American baseball player (born 1992)

Alphonse Dante Bichette Jr. (born September 26, 1992) is an American former professional baseball third baseman and first baseman. He was drafted by the New York Yankees of Major League Baseball (MLB) in the first round of the 2011 MLB draft.

==Early life and career==

Bichette was born in Orlando, Florida, in 1992. His father, Dante, is a former Major League Baseball player and four-time All-Star. His younger brother, Bo, is also a baseball player, as of 2026 the third baseman for the New York Mets. His mother Mariana is a native of Porto Alegre, Brazil. His maternal grandfather is of Chinese descent.

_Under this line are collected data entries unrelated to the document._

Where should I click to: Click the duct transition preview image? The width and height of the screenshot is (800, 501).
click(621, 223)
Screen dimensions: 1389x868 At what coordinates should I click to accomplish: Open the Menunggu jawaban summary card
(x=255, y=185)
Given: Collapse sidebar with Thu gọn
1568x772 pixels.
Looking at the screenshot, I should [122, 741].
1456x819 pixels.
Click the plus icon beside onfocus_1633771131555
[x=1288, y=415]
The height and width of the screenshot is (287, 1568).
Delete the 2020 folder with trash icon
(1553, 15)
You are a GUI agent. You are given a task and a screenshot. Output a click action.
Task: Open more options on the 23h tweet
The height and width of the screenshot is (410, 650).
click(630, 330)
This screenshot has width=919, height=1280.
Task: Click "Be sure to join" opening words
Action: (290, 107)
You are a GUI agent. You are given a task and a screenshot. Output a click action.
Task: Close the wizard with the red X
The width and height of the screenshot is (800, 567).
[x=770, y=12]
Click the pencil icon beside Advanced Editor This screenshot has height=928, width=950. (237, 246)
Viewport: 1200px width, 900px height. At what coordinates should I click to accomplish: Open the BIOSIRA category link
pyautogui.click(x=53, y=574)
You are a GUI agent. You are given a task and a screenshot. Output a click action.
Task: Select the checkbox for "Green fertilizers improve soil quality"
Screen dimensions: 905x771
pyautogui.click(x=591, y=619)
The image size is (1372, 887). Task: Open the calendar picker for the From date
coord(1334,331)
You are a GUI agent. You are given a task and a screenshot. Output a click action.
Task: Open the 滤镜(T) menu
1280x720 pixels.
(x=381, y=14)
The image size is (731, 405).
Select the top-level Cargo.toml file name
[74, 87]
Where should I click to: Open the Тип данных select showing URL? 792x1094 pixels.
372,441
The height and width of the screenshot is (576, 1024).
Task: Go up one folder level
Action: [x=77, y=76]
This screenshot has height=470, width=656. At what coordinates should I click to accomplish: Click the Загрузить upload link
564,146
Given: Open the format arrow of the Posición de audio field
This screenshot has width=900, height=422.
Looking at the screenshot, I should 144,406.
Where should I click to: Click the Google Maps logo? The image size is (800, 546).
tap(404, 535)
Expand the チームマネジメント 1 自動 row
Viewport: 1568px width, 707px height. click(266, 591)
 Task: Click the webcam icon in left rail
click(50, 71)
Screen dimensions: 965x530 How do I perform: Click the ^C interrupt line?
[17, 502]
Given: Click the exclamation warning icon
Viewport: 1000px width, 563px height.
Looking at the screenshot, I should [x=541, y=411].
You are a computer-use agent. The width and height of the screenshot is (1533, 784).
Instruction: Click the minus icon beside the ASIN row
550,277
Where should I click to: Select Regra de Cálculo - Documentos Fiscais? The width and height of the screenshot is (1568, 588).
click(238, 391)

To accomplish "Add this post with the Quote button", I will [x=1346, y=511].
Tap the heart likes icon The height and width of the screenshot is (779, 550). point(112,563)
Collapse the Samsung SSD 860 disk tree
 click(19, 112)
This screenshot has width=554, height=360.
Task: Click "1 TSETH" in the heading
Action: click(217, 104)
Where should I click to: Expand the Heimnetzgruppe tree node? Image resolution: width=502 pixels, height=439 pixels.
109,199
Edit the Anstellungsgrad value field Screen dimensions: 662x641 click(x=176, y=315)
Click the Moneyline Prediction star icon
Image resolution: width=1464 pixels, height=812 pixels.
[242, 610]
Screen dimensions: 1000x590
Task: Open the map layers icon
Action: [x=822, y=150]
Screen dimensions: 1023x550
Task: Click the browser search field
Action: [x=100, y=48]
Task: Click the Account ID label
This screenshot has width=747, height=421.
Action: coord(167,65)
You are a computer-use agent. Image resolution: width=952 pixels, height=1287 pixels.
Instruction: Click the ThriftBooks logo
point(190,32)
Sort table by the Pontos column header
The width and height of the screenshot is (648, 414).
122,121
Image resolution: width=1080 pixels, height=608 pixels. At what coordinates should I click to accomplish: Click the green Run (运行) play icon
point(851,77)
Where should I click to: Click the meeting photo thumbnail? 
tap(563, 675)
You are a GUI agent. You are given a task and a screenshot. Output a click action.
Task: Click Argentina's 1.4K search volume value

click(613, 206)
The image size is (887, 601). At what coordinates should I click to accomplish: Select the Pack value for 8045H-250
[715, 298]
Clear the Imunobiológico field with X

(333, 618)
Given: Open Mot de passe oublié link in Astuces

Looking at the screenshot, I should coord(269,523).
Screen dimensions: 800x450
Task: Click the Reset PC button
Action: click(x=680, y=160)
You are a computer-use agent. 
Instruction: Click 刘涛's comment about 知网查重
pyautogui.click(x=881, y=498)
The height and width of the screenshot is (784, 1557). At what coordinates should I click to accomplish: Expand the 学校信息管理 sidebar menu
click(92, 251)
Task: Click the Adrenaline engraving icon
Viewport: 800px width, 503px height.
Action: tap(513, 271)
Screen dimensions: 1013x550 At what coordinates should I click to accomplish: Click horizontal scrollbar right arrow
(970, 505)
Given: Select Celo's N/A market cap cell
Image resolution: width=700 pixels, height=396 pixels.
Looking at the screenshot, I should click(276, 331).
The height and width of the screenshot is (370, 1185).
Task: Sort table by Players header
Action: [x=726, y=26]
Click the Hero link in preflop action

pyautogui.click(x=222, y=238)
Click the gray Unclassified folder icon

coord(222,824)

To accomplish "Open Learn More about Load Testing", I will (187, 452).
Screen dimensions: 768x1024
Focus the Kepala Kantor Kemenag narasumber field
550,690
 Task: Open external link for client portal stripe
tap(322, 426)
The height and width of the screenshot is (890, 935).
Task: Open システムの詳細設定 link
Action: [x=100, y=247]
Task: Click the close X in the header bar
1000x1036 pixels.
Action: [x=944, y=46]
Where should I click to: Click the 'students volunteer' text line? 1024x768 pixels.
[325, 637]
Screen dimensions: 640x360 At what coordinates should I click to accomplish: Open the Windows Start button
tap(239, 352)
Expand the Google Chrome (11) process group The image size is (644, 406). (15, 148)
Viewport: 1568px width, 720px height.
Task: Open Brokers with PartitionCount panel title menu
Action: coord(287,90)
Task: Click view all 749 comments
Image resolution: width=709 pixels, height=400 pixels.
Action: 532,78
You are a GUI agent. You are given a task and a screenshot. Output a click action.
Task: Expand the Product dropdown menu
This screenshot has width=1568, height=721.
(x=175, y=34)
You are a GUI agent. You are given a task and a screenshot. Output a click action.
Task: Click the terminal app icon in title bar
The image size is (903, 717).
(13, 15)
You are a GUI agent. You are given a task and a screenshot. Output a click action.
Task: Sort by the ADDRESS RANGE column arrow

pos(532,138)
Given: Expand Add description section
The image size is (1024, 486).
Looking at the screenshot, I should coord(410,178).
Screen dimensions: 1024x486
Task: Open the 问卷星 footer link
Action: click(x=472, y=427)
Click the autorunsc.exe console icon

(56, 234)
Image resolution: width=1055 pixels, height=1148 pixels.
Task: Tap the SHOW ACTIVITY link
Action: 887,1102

Bichette played in the 2005 Little League World Series, representing Maitland, Florida. One of his teammates was future MLB player Max Moroff, and the team's two assistant coaches were Mike Stanley and Dante Bichette Sr. During his senior year at Orangewood Christian High School, he batted .640 with 10 home runs and 40 RBIs in 30 games.

==Professional career==
===New York Yankees===
Bichette was drafted 51st overall in the 2011 Major League Baseball draft by the New York Yankees. He debuted in the Minor Leagues as part of the Yankees Gulf Coast League team, the GCL Yankees on June 20, 2011.

Bichette spent the 2017 season with the Double–A Trenton Thunder, playing in 72 games and hitting .262/.352/.353 with four home runs and 33 RBI. He elected free agency following the season on November 6, 2017.

===St. Paul Saints===
On December 23, 2017, Bichette signed a minor league contract with the Colorado Rockies. He was released on March 28, 2018.

On April 2, 2018, Bichette signed with the St. Paul Saints of the American Association of Independent Professional Baseball. In 99 games for the Saints, he batted .310/.355/.434 with nine home runs and 52 RBI.

===High Point Rockers===
On February 21, 2019, Bichette was traded to the High Point Rockers of the Atlantic League of Professional Baseball. He was named Atlantic League Player of the Month for April and May. Bichette appeared in 36 games for the Rockers, batting .386/.412/.514 with three home runs and 23 RBI.

===Washington Nationals===
On June 7, 2019, Bichette's contract was purchased by the Washington Nationals organization. He spent the remainder of the year with the Double–A Harrisburg Senators, batting .297/.348/.402 with two home runs and 33 RBI across 73 games. Bichette elected free agency following the season on November 4.

On December 26, 2019, Bichette re-signed with the Nationals on a minor league contract. He did not play in a game in 2020 due to the cancellation of the minor league season because of the COVID-19 pandemic. Bichette was released by the Nationals organization on May 31, 2020.

==International career==
Bichette represented Brazil in the 2016 and 2025 World Baseball Classic Qualifiers. Both Bichette and his brother Bo Bichette have played for Brazil in the WBC. Bichette sported bright green hair when playing in the 2026 World Baseball Classic.